I was dealt 99. I knew I wanted to commit with this hand preflop if I could.

I got my wish. Gracie flipped up KQo. The flop was safe. And the turn. And the river ... was a Queen! Damn!

That pretty much reversed our positions. It put Gracie at near 100,000 and me around 50,000. For the first time of the tournament, I lost a hand at showdown.

Gracie adjusted quickly to the chip lead. She took over with the aggressive moves where I had left off. I felt like my stack might just fade away if I couldn't get back in the game.

Not every flop was contested, so I knew that I could pick up some blinds if I played my cards right. I raised with Q2o from the button, hoping that she would fold.

She called.

The flop came Q-high, all diamonds. I had the 2 of diamonds for a crappy flush draw to go with my top pair.

I was all in. She called with an open-ended straight draw and a flush draw as well.

For a moment, I thought the offsuit Ace on the river would save me. But no, it completed her straight.

It was over, and I was surprisingly happy.

No, I didn't win the $1,500 prize to go to Vegas and play in the World Series of Poker.

But I did much better than I thought I would, since tournaments are far from my specialty.

I'm OK with finishing second. My heart was pounding, I was nervous and superstitious. I was worried. I was in suspense. I was thrilled to be doing well in a tournament.

I had more fun in a poker game than I have in a while -- more fun even than those days when I book huge wins. Those victories are a product of decision-making and grinding. Tournaments are more like a roller-coaster ride.

I felt like a champ.


biggestron said...

Great recap!

kurokitty said...

what an awesome run! Congrats!

StB said...

It was bloody. I felt invincible.

Well said. You were in control of that final table. I was content to let you take the others out and take my chances heads up. Guess Gracie didn't want that.

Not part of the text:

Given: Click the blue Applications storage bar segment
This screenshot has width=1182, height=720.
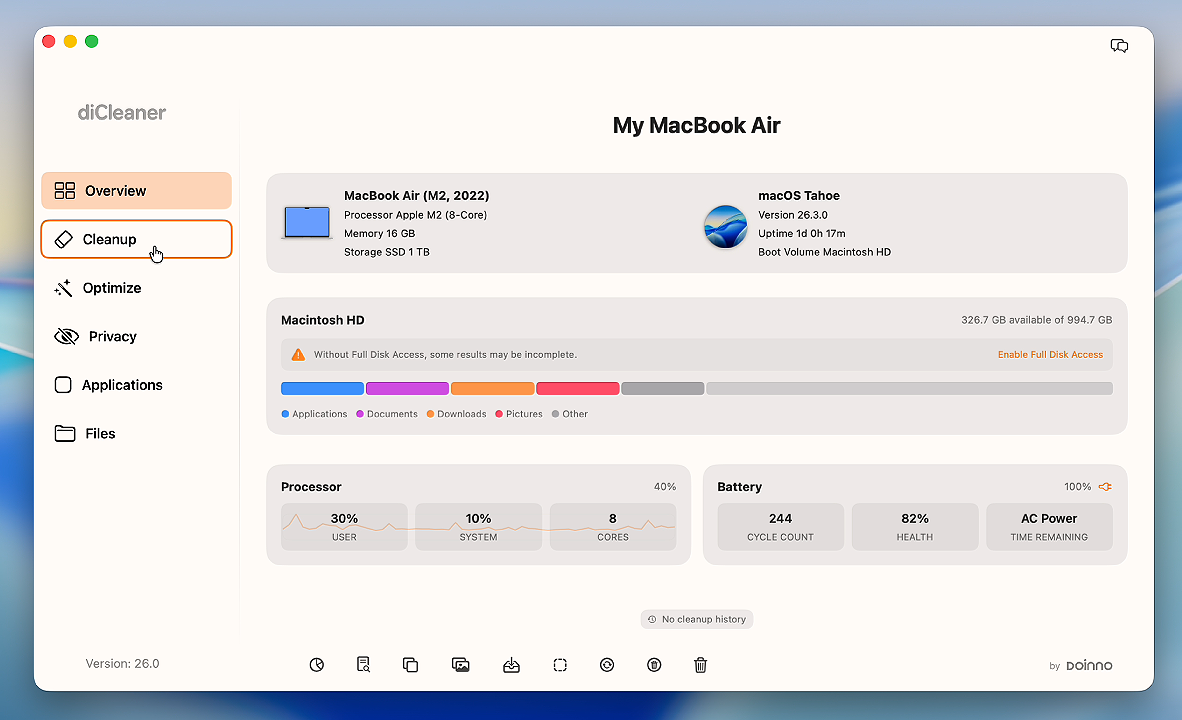Looking at the screenshot, I should click(x=322, y=389).
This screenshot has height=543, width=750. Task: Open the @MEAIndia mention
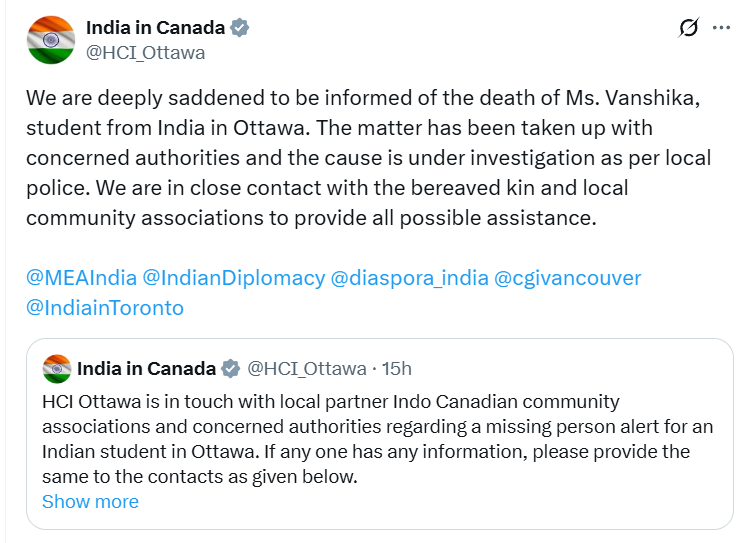(x=80, y=278)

Great job last night! Well played.

cc said...

Just saw this on Pauly's site. Tough, tough, but great run. I couldn't get away to play in this but so glad that a virtual buddy did so well. Wish I could have railbirded you on.

Falstaff said...

Good work, gnome! Well done and well said.

drewspop said...

Great job last night. You were on fire until that Q. Very well played.

Ignatious said...

excellent writeup and playing. you were really playing a superb big stack - i thought you were gonna take it down fer sure. great job and wish we had been able to give away two damn seats. :)

Huge Junk said...

Last year Joe Speaker was sniffing the thing each time we played before busting through in the last tourney for a victory. (if my memory serves me correctly)

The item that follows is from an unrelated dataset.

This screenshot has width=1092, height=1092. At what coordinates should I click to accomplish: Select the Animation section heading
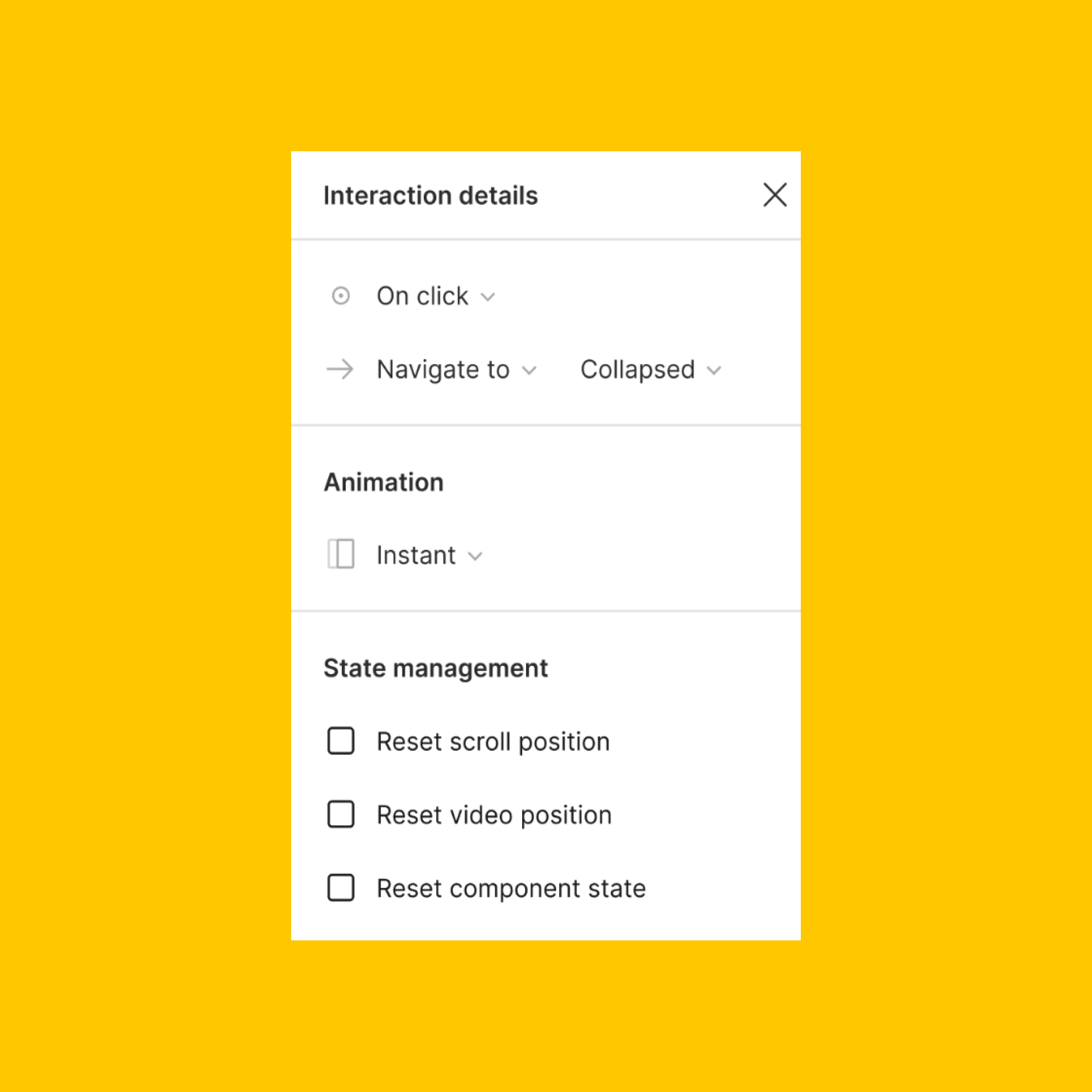click(384, 482)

Keep up the good play and you'll have another shot!

StatikKling said...

Paradise does send Hand Histories.. From the Main Lobby -> Options -> Email Hand Histories (or something like that..)


StatikKling said...

Also, the AA vs. AK, thats the game.. and also how I got a lot of my chips.. except the roles were reversed, as I held the AA vs AK. When I saw the AA I was bummed, but thats the breaks. You played very well. Congrats!

Mark said...

Nah, I e-mailed Paradise and they said they don't send tournament histories. The hand history option in the lobby only applies to individual hands.

StatikKling said...

I may have been cornfuzzled. They do not email out MTT finish positions, but they do email out hand histories. If you need the placements for the tourney, see

(I extracted the data from the client, much like I do for Full Tilt. :)

StatikKling said...

Maybe I'm still confused. I have my hand history from the tournament. All 246 hands that I played. I had PT setup to grab the last 20 hands every 5 minutes, until I started on the Finish Summary app for Byron, then every 40-60 minutes I'd get the last 100 hands whne I remembered to get them.

Does any site send the hand history for all players in a tournament?

Mark said...

I should have set up PokerTracker to grab the hands as I was playing. I don't know if any site sends out hand histories for all players, but I wanted to get my hand histories at least. But Paradise support said they don't send individual hand histories in MTTs.

kurokitty said...

from Drew (no blogger account): thecaffiend WK: If you are going to quote the language of the zor, please use the term "teh suxz0r". Just a geek curtosy. JK, YAY MARK AND LINUX!!